Published: The New York Times, Monday, July 7, 2003

What is the secret of the explosive and worldwide success of the Harry Potter books? Why do they
satisfy children and -- a much harder question -- why do so many adults read them? I think part of the
answer to the first question is that they are written from inside a child's-eye view, with a sure instinct for
childish psychology. But then how do we answer the second question? Surely one precludes the other.
The easy question first. Freud described what he called the ''family romance,'' in which a young
child, dissatisfied with its ordinary home and parents, invents a fairy tale in which it is secretly of noble
origin, and may even be marked out as a hero who is destined to save the world. In J. K. Rowling's books,
Harry is the orphaned child of wizards who were murdered trying to save his life. He lives, for
unconvincingly explained reasons, with his aunt and uncle, the truly dreadful Dursleys, who represent, I
believe, his real ''real'' family, and are depicted with a relentless, gleeful, overdone venom. The Dursleys
are his true enemy. When he arrives at wizarding school, he moves into a world where everyone, good
and evil, recognizes his importance, and tries either to protect or destroy him.

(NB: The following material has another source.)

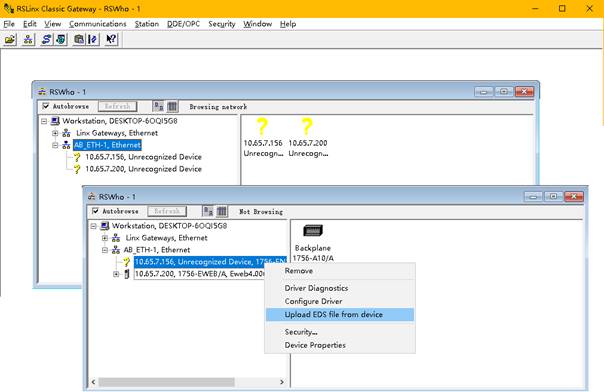Click Refresh button in front RSWho window
The image size is (604, 392).
click(x=167, y=211)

The family romance is a latency-period fantasy, belonging to the drowsy years between 7 and
adolescence. In ''Order of the Phoenix,'' Harry, now 15, is meant to be adolescent. He spends a lot of the
book becoming excessively angry with his protectors and tormentors alike. He discovers that his late (and
''real'') father was not a perfect magical role model, but someone who went in for fits of nasty playground
bullying. He also discovers that his mind is linked to the evil Lord Voldemort, thereby making him
responsible in some measure for acts of violence his nemesis commits.
In psychoanalytic terms, having projected his childish rage onto the caricature Dursleys, and
retained his innocent goodness, Harry now experiences that rage as capable of spilling outward,
imperiling his friends. But does this mean Harry is growing up? Not really. The perspective is still child's-
eye. There are no insights that reflect someone on the verge of adulthood. Harry's first date with a female
wizard is unbelievably limp, filled with an 8-year-old's conversational maneuvers.

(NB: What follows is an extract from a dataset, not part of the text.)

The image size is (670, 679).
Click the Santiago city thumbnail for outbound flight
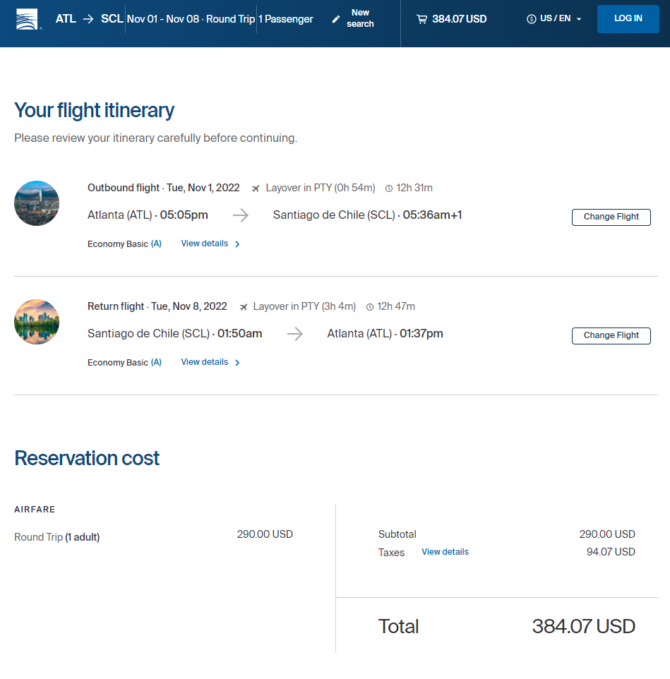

Auden and Tolkien wrote about the skills of inventing ''secondary worlds.'' Ms. Rowling's world is
a secondary secondary world, made up of intelligently patchworked derivative motifs from all sorts of
children's literature -- from the jolly hockey-sticks school story to Roald Dahl, from ''Star Wars'' to Diana
Wynne Jones and Susan Cooper. Toni Morrison pointed out that clichés endure because they represent
truths. Derivative narrative clichés work with children because they are comfortingly recognizable and
immediately available to the child's own power of fantasizing.
The important thing about this particular secondary world is that it is symbiotic with the real
modern world. Magic, in myth and fairy tales, is about contacts with the inhuman -- trees and creatures,
unseen forces. Most fairy story writers hate and fear machines. Ms. Rowling's wizards shun them and use
magic instead, but their world is a caricature of the real world and has trains, hospitals, newspapers and
competitive sport. Much of the real evil in the later books is caused by newspaper gossip columnists who
make Harry into a dubious celebrity, which is the modern word for the chosen hero. Most of the rest of
the evil (apart from Voldemort) is caused by bureaucratic interference in educational affairs.
Ms. Rowling's magic world has no place for the numinous. It is written for people whose
imaginative lives are confined to TV cartoons, and the exaggerated (more exciting, not threatening)
mirror-worlds of soaps, reality TV and celebrity gossip. Its values, and everything in it, are, as Gatsby
said of his own world when the light had gone out of his dream, ''only personal.'' Nobody is trying to save
or destroy anything beyond Harry Potter and his friends and family.
So, yes, the attraction for children can be explained by the powerful working of the fantasy of
escape and empowerment, combined with the fact that the stories are comfortable, funny, just frightening
enough.
They comfort against childhood fears as Georgette Heyer once comforted us against the truths of
the relations between men and women, her detective stories domesticating and blanket-wrapping death.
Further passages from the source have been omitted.